Page MenuHomePhabricator

Block non-browser requests that use generic user agent (UA) headers
Open, Needs TriagePublic

Description

When we want to modify or deprecate APIs, it is useful to know who is using it. Since we do not require any kind of authentication to use our APIs, the only way is often to look at the User-Agent header. This however only works if the User-Agent header is set to a useful value, rather than a generic library name.

We have required the User-Agent to be set to a useful value since 2010, but this was never really enforced. The only way to get clients to provide a useful UA string appears to be by blocking generic UAs.

Some examples:

  • "-": ~1300/sec
  • "Ruby": 100/sec
  • "curl/" prefix: 240/sec
  • "okhttp/" prefix: 240/sec
  • "MyApp/01": 1/sec (example value from the LWP manpage). This isn't a lot, but it seems to be the primary user of /api/rest_v1/page/pdf/, which we want to deprecate.

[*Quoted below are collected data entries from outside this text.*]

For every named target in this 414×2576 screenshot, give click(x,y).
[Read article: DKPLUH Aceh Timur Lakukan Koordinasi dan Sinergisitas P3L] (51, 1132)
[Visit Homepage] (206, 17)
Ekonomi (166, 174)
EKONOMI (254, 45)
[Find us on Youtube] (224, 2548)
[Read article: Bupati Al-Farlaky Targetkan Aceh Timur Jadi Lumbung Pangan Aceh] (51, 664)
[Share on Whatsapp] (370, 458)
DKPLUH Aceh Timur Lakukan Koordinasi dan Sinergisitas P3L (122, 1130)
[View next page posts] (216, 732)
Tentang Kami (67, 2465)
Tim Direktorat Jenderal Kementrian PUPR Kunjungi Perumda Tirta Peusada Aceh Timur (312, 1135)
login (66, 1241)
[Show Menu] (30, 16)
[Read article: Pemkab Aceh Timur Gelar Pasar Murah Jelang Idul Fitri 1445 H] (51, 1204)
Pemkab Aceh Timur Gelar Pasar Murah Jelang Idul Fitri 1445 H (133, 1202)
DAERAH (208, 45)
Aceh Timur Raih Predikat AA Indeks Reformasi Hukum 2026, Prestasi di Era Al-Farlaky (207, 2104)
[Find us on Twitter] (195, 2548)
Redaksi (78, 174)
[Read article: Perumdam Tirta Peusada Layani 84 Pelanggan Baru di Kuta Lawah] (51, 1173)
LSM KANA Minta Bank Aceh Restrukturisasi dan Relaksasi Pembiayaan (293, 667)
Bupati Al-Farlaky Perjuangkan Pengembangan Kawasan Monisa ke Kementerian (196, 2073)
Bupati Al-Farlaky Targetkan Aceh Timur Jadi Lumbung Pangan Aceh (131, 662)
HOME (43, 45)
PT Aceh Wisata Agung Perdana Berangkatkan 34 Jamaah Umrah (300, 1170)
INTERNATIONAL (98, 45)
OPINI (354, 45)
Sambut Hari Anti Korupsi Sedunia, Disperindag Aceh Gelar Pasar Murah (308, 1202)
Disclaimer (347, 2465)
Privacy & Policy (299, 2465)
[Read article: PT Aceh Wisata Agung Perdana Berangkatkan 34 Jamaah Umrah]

These requests should be blocked with a helpful error message pointing to the policy page.

NOTE: If we block the generic curl UA, we'll probably block our own manual debugging calls. The error message returned to the user should include instructiosn for setting up a .curlrc file to avoid this.

Event Timeline

daniel added a subscriber: Joe.
daniel updated the task description. (Show Details)
daniel updated the task description. (Show Details)
daniel renamed this task from Block non-browser requests that use generic agents to Block non-browser requests that use generic user agent (UA) headers.Nov 9 2022, 5:39 PM

FWIW we're banning more generic UAs via dynamic requestctl rules; our rule of thumb is to start rate-limiting requests from a specific UA only when it starts creating an issue to the infrastructure. In general, banning generic UAs will have the effect to force people to either identify themselves, or use browser-like UAs instead.

FWIW we're banning more generic UAs via dynamic requestctl rules; our rule of thumb is to start rate-limiting requests from a specific UA only when it starts creating an issue to the infrastructure. In general, banning generic UAs will have the effect to force people to either identify themselves, or use browser-like UAs instead.

I would assume that most of the requests are made in good faith, so block would lead to more clients supplying contact info. The block message should of course link to the policy page.